The situation in eastern DRC remains very unstable and very frightening for the communities involved. A large number of vulnerable people have had their lives disrupted yet again and are without food and shelter. I am also, therefore, announcing a further £18 million of support for immediate humanitarian needs in DRC which will provide 100,000 people with three months of emergency food assistance, as well as access to clean water, essential household items and emergency education for more than 130,000 people.
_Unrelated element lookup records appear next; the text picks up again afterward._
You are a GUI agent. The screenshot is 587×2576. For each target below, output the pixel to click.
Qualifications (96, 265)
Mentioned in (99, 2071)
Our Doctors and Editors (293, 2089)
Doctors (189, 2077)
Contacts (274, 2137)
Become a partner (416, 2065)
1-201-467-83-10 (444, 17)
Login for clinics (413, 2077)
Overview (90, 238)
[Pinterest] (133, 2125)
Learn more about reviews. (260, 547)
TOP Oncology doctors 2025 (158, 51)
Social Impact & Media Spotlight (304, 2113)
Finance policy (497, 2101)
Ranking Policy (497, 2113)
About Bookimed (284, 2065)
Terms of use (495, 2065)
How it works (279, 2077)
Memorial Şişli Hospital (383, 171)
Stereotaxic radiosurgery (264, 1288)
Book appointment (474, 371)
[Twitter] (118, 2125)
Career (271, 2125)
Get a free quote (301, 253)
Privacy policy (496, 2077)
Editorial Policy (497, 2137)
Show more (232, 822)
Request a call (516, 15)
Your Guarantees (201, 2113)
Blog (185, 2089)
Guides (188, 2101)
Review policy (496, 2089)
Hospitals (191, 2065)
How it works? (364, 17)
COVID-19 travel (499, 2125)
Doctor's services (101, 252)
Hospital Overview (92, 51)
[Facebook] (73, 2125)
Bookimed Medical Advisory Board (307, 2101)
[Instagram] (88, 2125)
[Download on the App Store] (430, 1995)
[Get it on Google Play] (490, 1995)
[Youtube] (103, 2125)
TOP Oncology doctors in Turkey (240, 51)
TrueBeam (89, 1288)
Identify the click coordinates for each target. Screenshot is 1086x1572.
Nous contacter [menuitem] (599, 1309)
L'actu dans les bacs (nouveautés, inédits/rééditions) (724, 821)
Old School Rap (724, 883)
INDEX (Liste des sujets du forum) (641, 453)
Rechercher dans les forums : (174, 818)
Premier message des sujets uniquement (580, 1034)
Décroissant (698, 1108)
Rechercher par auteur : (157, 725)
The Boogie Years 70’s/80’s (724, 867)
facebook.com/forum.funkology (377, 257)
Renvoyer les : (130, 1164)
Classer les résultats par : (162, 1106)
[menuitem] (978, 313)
I urge the Governments of Rwanda and DRC to exercise their maximum influence to ensure the safe passage of humanitarian relief.
The UK remains committed to supporting long-term solutions which bring stability and remove the causes of conflict which currently leave space for armed groups to prosper, especially in eastern DRC.
Solutions must be led by the Government of DRC and we will remain engaged with President Kabila’s Government and urge him to work with us. We will ensure that our development programme in the DRC has renewed emphasis on programmes in the east to meet the needs of the victims of conflict and promote longer-term development. In return we expect President Kabila and his Government, with the support of the international community, to show strong leadership and take on the huge challenge of ending this long-running conflict, addressing grievances and creating the right conditions for development programmes to succeed.
Criminal Injuries Compensation Authority
In March 2011 the Government responded to the Public Accounts Select Committee report “Smaller Government: Shrinking the Quango State” setting out the coalition’s plans for reforming the public bodies sector. It includes the requirement to undertake triennial reviews of Executive and advisory non-departmental public bodies (NDPBs).
The Criminal Injuries Compensation Authority is the Government body responsible for administering the compensation schemes for criminal injuries and victims of overseas terrorism in England, Scotland and Wales. Its aim is to compensate the blameless victims of violent crime or acts of terrorism overseas. Part of the Ministry of Justice, it was established in 1994 under prerogative powers.
To deliver the coalition Government’s commitment to transparency and accountability the Criminal Injuries Compensation Authority will be subject to a triennial review. The Ministry of Justice, as the sponsoring Department, has today launched a consultation, which will last until 8 February 2013, inviting views. In line with Cabinet Office guidance, the review will consider the following:
the continuing need for the Criminal Injuries Compensation Authority—both its functions and its form; and
where it is agreed that it should remain, to review the control and governance arrangements in place to ensure that the public body is complying with recognised principles of good corporate governance.
In conducting the triennial review, officials will be engaging with a broad range of stakeholders and users of the Criminal Injuries Compensation Authority. The review will be aligned with guidance published by the Cabinet Office: “Guidance on Reviews of Non-Departmental Public Bodies”. The final report and findings will be laid in this House.